What this exercise asks —
1. In the schema-rebuild text, which map does the from(DataType) method look up the data type in?
2. Rewrite the paragraph of the schema-rebuild text that begins "When we rebuild the schema" in fewer words.
3. Extend the schema-rebuild text, starting after its last line.

When we rebuild the schema from the driver result set I call this on ApiDataTypeDefs

  public static Optional<ApiDataTypeDef> from(DataType dataType) {
    return Optional.ofNullable(PRIMITIVE_TYPES_BY_CQL_TYPE.get(dataType));
  }

it is failing for the IT's the test with collection types:

this table

    assertNamespaceCommand(keyspaceName)
        .templated()
        .createTable(
            TABLE_WITH_LIST_COLUMNS,
            Map.of(
                "id",
                "text",
                "stringList",
                Map.of("type", "list", "valueType", "text"),
                "intList",
                Map.of("type", "list", "valueType", "int"),
                "doubleList",
                Map.of("type", "list", "valueType", "double")),
            "id")

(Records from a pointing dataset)

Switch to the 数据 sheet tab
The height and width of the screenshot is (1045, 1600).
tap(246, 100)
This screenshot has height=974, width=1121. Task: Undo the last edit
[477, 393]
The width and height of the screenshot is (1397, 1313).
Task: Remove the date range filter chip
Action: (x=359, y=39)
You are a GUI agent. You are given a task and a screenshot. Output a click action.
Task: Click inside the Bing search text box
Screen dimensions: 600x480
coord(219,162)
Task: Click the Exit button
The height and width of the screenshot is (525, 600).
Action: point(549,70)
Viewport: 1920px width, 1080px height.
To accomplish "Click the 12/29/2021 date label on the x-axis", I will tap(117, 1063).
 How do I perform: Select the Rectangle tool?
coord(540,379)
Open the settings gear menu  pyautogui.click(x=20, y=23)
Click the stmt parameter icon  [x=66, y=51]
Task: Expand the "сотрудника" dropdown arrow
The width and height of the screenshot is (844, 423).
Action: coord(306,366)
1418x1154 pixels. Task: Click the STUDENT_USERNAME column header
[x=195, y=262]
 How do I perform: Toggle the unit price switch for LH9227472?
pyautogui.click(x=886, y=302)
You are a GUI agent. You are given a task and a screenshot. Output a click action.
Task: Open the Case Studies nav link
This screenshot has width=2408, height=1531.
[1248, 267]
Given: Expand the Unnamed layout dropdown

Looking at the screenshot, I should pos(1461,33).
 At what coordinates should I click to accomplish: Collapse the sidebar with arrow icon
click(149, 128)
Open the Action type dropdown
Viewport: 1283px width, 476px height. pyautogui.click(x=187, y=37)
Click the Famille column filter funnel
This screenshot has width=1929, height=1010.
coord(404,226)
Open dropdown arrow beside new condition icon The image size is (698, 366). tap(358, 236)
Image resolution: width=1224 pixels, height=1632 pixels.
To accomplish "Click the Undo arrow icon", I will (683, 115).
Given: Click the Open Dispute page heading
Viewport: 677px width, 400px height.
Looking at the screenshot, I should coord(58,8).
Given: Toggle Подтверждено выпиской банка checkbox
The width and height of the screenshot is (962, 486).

Written responses —
1. PRIMITIVE_TYPES_BY_CQL_TYPE

2. Rebuilding the schema from the driver result set calls this on ApiDataTypeDefs.

3.
        .wasSuccessful();

when I read from it my code in ReadAttempt builds the schema like this:

    var apiColumns =
        new OrderedApiColumnDefContainer(readResult.resultSet.getColumnDefinitions().size());
    for (var columnDef : readResult.resultSet.getColumnDefinitions()) {
      try {
        apiColumns.put(ApiColumnDef.from(columnDef.getName(), columnDef.getType()));
      } catch (UnsupportedCqlTypeForDML e) {
        throw ServerException.Code.UNEXPECTED_SERVER_ERROR.get(errVars(e));
      }
    }

and I end up with this error

Unsupported column type: List(TEXT, not frozen) for column: "stringList"
tatu-at-datastax commented 2 days ago

I think that if this:

  public static Optional<ApiDataTypeDef> from(DataType dataType) {
    return Optional.ofNullable(PRIMITIVE_TYPES_BY_CQL_TYPE.get(dataType));
  }

is called, it will fail for non-primitive/non-scalar types like Lists, Sets, Maps, Vectors as they are handled separately.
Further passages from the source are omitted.